Sauf indication contraire, tous les textes et images sont la propriété de Graham Dolan


Qu'est-ce qu'un lecteur d'horloge ? (Avec des photos)

Un lecteur d'horloge est utilisé en astronomie, en particulier pour l'astrophotographie. C'est une pièce d'équipement qui est attachée à une monture de télescope. L'utilisation d'un lecteur d'horloge avec un télescope garantit que le champ de vision reste le même à tout moment, ou que le télescope se déplace à la même vitesse que la Terre afin qu'il suive ce qui est vu.
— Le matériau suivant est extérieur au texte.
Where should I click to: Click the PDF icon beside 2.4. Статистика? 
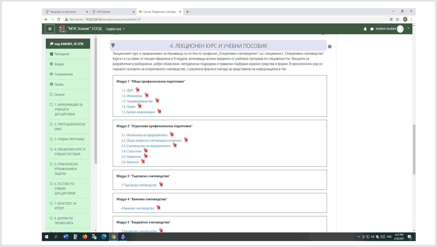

En raison de la rotation de la Terre, les objets semblent se déplacer dans le ciel au fil du temps. Avant l'invention des horloges, les astronomes devaient déplacer manuellement leurs télescopes pour compenser le mouvement de la Terre. Les commandes d'horloge ont permis à cela de devenir un mouvement automatique afin que les astronomes puissent se concentrer sur ce qu'ils voient sans avoir à déplacer et à recentrer leurs télescopes.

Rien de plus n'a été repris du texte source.